* Task prompt
Among the records, find the lines that hold the string "header" and return them.

* Task material
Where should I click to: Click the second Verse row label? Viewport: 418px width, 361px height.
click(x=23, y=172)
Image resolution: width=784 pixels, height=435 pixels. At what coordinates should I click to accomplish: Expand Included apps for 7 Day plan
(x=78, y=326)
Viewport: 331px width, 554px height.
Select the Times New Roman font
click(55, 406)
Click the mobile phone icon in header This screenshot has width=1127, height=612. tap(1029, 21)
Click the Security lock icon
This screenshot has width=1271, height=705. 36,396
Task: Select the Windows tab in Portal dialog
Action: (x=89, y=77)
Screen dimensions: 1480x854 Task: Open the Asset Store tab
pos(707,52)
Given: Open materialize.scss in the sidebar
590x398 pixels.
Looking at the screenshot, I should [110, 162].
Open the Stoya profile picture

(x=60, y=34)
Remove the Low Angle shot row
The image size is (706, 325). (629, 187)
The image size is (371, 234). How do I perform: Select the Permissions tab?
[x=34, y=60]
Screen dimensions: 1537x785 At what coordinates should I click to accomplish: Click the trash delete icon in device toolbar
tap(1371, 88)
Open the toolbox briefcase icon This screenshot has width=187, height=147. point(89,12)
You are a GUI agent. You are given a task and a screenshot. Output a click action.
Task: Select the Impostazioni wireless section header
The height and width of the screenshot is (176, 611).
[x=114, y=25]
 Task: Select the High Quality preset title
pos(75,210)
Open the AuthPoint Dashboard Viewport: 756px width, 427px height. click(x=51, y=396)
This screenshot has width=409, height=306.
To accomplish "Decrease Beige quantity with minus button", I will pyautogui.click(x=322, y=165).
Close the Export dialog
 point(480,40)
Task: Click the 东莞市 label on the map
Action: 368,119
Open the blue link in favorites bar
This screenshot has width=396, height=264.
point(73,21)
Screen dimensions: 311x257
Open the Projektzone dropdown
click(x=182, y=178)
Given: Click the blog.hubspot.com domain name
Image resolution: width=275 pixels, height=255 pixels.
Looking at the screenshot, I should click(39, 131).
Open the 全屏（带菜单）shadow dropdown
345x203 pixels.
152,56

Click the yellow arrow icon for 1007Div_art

* Output below
Click the mobile phone icon in header This screenshot has width=1127, height=612. tap(1029, 21)
Task: Select the Impostazioni wireless section header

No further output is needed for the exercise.